İçişleri Bakanı gazetecilerin ‘sormasına fırsat vermediği’ soruları, tatmin edici olmayan bir şekilde yanıtlamaya çalışmış kamuoyuna göre bunda da başarılı olamamıştı! Bakanlar ise başarılı cevaplar verdiğini düşündüklerini beyan ediyorlar.

Bakan Varank ve iktidar yetkilileri de kendilerine bu konuda sorulan soruları söylem genişletmesi ile farklı noktalara çekmeye çalıştıkça; iktidara yöneltilen eleştiri ve sorularda haliyle artıyor.  

Bu sebeple iktidar yetkilileri de sorunların çözümünden uzaklaşmadığı halde ‘uzaklaşmaya çalışıyor intibaını’ uyandırmış oluyor.

Yine Bakan Varank’ın eski AA muhabirine verdiği cevapta, “Biz, gerek terörle mücadelede, gerek illegal yapılarla mücadelede gerçekten başarılı bir hükümetiz… Ajansların haberlerine baktığımız anda zaten bizim hem terörle mücadelede hem de illegalite ile mücadelede ne kadar başarılı olduğumuz ortadadır…” ifadelerini kullanması akıllara basit ve gündemi meşgul eden şu soruyu getiriyor. “Madem örgütler ve yapılarla başarılı bir mücadele var neden kimi gazetecilerin, kimi milletvekillerinin, kimi bakanların adları organize suç örgütleri ile yakın ilişkiler içerisinde anılıyor?

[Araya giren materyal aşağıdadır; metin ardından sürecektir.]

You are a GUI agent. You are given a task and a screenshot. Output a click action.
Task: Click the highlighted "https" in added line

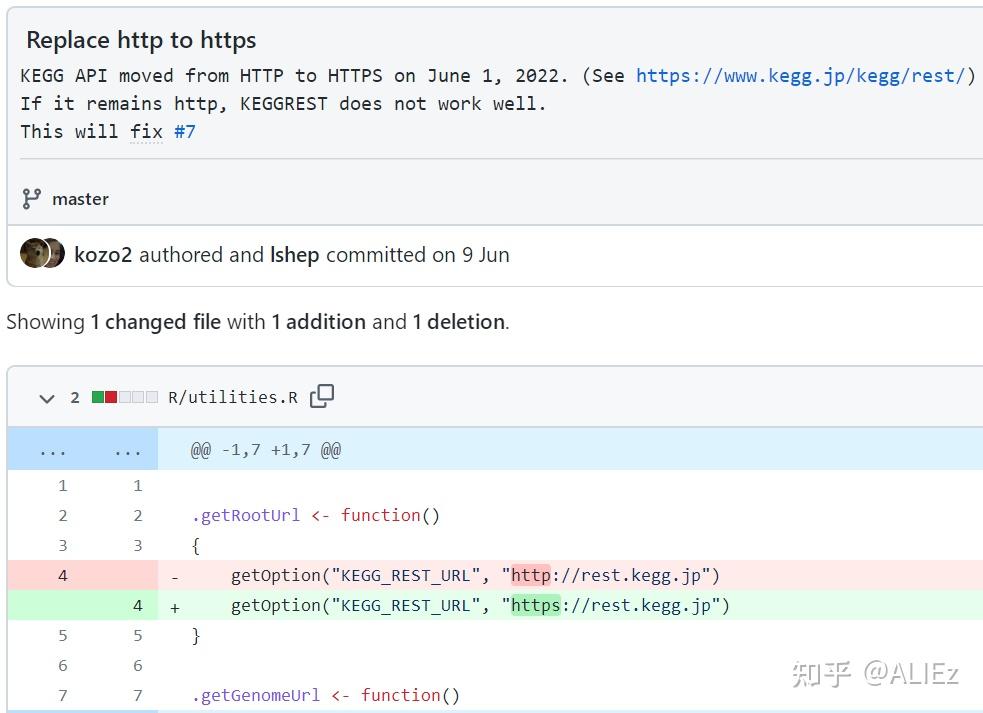535,605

19 yıllık AK Parti iktidarı, gözle görülür bir şekilde terör örgütleri, organize suç şebekeleri ile mücadele etti ve başarılı oldu. Halk bu gerçeği görmezden gelmediği gibi, %99’luk başarının %1’lik başarısızlığını sorguluyor. Ve buna da hakkı olduğunu biliyor.

Halkın dizi izler gibi izlediği organize suç örgütü liderinin videoları; geçmişte pis işlerle anılmış, yargılanmış, suçlu bulunmuş, temize çıkarılmış kişilerin bugünde aktif olduklarını ve hala kirli ilişkiler üzerinden gayri hukuki eylemlerde ve pis işlerde bulunduğunu anlatıyor.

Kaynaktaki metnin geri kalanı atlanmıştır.